Key Packages for Data Visualization

ggplot2
- The most important package for creating plots in R.
- Lets you build a wide variety of charts (scatterplots, bar charts, histograms, etc.) with a consistent and flexible syntax.
- Based on the "Grammar of Graphics"—you map your data to visual elements and ggplot2 handles the details.
- Highly customizable for publication-quality graphics.
- Essential for any data science or analytics work in R.
kableExtra
- While plots are important, tables are also a great way to present information.
- kableExtra builds on top of the knitr::kable() function to let you create beautiful, complex tables.
- Offers a ggplot2-inspired syntax for customizing tables, adding color, borders, footnotes, and more.
ggrepel
- An extension for ggplot2 that helps prevent text labels from overlapping in your plots.
- Makes your charts easier to read by automatically adjusting label positions.
cowplot
- Helps you polish and arrange your ggplot2 plots for publication.
- Provides themes, alignment tools, and functions to combine multiple plots or add annotations.
patchwork
- Another package for combining multiple ggplot2 plots into a single figure.
- Makes it easy to arrange plots side-by-side or in grids, perfect for comparisons.
gganimate
- Allows you to add animation to your ggplot2 plots.
- Useful for showing changes over time or creating engaging, dynamic visualizations.
- Extends the grammar of graphics to include animation, making it easy to animate transitions and data changes.

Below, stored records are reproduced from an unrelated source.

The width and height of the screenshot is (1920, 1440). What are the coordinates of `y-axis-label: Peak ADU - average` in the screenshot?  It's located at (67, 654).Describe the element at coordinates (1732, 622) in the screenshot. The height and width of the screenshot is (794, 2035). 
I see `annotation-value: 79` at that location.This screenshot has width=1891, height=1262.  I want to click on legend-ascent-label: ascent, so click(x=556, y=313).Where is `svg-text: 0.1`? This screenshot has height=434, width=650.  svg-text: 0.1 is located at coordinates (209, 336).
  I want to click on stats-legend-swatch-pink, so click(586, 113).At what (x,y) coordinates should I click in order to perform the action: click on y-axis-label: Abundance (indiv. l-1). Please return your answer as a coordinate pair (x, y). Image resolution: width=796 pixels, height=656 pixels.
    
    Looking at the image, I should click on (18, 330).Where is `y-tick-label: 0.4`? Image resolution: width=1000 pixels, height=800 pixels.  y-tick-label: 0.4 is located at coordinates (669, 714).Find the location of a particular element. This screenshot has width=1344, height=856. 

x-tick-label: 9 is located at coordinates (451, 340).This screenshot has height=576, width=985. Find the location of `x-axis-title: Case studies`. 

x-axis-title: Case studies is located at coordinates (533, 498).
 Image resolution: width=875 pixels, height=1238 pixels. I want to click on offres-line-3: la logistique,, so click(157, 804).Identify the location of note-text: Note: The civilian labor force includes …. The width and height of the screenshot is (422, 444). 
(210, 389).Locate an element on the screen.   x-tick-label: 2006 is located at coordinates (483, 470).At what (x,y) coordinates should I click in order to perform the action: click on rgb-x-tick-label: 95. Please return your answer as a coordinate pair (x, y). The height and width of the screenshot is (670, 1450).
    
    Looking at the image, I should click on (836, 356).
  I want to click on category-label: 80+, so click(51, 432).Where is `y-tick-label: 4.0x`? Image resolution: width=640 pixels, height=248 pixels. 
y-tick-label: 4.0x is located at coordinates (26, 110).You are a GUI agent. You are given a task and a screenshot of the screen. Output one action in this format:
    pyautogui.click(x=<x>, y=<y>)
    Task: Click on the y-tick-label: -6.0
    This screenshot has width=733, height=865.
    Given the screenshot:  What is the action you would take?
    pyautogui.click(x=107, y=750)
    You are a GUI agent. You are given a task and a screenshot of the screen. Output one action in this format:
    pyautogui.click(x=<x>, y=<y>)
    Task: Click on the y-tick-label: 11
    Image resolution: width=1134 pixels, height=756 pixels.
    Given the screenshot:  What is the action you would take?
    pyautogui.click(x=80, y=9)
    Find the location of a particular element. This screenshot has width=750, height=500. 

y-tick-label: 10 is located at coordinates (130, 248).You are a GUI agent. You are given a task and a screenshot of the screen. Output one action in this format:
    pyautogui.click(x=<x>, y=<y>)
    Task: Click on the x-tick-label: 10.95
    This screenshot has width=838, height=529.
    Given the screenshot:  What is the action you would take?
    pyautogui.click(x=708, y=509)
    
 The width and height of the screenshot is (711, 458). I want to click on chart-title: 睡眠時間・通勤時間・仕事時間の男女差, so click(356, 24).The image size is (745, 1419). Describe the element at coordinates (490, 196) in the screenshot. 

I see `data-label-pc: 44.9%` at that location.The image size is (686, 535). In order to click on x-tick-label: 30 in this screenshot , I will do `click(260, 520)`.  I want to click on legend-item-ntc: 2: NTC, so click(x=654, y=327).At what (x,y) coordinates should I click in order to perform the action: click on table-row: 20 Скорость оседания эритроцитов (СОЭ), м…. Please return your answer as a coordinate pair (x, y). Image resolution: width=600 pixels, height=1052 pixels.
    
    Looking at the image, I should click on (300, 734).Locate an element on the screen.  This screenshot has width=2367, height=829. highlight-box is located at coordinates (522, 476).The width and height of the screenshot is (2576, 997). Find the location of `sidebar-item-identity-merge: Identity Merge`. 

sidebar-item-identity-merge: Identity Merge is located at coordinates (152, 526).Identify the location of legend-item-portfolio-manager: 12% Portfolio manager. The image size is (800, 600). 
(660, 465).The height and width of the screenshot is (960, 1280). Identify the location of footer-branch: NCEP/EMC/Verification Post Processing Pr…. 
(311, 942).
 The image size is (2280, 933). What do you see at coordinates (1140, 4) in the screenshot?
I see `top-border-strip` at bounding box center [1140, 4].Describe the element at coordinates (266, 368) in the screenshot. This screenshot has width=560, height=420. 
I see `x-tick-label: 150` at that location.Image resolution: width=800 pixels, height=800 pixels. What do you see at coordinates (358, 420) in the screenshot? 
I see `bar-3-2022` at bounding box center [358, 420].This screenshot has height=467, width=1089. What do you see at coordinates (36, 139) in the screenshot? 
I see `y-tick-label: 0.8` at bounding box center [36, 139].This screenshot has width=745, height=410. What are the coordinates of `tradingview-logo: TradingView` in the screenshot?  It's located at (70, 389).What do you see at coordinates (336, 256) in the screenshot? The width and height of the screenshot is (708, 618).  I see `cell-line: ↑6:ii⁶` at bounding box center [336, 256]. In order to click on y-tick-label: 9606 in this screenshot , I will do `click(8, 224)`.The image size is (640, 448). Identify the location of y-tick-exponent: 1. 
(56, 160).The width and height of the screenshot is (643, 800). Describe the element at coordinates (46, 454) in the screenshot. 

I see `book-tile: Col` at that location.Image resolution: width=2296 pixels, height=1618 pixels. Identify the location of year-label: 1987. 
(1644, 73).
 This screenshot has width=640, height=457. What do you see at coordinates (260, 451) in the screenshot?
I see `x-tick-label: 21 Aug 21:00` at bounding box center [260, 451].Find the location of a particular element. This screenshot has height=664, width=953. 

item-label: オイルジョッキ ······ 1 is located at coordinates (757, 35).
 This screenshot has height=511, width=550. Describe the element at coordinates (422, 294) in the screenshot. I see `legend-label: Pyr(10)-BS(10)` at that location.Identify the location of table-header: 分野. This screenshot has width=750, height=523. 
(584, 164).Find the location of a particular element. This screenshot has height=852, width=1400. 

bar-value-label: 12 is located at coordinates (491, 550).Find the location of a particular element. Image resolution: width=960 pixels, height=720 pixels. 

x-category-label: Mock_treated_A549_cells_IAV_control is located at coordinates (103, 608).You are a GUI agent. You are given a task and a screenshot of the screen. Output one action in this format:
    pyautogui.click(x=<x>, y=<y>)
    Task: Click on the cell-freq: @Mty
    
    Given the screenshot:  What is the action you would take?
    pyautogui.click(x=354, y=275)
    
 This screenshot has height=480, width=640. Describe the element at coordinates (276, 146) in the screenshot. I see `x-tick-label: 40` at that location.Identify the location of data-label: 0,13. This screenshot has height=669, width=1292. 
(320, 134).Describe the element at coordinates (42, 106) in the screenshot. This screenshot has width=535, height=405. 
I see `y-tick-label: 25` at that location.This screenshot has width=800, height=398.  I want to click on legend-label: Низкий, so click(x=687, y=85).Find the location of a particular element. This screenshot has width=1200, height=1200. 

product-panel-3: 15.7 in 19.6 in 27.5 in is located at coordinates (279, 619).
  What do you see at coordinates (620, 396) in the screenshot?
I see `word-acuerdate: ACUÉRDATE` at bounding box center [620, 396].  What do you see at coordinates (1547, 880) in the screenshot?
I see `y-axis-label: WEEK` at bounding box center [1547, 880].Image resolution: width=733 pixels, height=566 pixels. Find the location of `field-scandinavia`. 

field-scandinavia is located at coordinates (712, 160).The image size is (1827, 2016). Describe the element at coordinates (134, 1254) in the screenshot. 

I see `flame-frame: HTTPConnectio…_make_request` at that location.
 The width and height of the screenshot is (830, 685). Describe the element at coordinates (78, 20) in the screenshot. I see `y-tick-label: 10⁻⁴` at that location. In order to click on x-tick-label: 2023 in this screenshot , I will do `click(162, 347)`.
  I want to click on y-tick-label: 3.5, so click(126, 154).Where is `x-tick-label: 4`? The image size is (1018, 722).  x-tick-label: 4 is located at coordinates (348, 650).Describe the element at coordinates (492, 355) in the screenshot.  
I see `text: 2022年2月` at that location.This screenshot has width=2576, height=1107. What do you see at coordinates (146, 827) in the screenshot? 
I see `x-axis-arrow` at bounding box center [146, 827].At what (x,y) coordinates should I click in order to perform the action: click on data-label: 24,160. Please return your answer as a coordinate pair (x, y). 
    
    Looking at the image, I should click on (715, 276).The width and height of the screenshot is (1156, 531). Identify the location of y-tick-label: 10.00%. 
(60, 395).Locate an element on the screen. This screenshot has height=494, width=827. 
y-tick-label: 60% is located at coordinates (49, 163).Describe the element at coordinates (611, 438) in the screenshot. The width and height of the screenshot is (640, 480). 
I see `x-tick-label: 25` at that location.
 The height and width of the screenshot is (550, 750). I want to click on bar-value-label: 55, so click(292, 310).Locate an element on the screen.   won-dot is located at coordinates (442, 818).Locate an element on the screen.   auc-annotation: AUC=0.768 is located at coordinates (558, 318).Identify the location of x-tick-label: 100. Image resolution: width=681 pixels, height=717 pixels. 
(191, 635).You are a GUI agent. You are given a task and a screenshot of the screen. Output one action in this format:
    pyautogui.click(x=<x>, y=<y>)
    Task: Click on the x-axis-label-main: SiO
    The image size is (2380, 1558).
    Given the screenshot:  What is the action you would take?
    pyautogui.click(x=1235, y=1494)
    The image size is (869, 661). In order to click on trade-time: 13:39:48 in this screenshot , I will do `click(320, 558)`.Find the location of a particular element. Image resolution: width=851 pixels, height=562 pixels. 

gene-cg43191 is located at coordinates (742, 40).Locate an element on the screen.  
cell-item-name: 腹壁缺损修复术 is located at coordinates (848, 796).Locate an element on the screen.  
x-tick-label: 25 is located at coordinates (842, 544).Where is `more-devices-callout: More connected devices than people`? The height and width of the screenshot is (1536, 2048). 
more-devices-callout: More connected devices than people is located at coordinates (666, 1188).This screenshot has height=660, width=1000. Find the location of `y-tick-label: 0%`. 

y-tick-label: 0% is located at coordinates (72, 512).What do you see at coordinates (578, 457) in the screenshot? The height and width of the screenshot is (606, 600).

5. Data Modeling: An Introduction for Beginners

After reading, tidying, and exploring your data, the next step is data modeling—using your data to answer questions or make predictions.
Data modeling includes both predictive modeling (like machine learning) and inferential statistics (like hypothesis testing).
R provides several tidy and user-friendly packages for modeling, making the process more consistent and approachable.

Key Packages and Ecosystems for Data Modeling

tidymodels ecosystem
- A collection of packages for building, evaluating, and tuning predictive models and machine learning workflows.
- Handles data splitting, preprocessing, model fitting, and performance assessment in a unified way.
- Lets you use a wide range of algorithms from different R packages with a consistent, tidy syntax.
broom
- Converts statistical model outputs (like those from lm(), glm(), etc.) into tidy data frames.
- Makes it easy to extract and work with model results for reporting and visualization.
infer
- Provides a tidy, consistent grammar for statistical inference (e.g., t-tests, permutation tests).
- Standardizes syntax for different statistical tests, making inferential analysis easier to learn and apply.
tidyverts (tsibble, feasts, fable)
- A suite of packages for tidy time series analysis and forecasting.
- tsibble: A time-series version of a tibble, designed for organizing and wrangling temporal data.
- feasts: Tools for analyzing and extracting features from time series data.
- fable: Provides a range of forecasting models and tools for evaluating and visualizing forecasts, all within a tidy workflow.

Workflow Flow:

Prepare your data (tidy, clean, and explore).
Choose the right modeling approach (predictive, inferential, or time series).
Use tidymodels for machine learning and predictive modeling.
Use broom and infer for tidy statistical inference and hypothesis testing.
Use tidyverts packages for time series analysis and forecasting.
Interpret and communicate your results using tidy outputs and visualizations.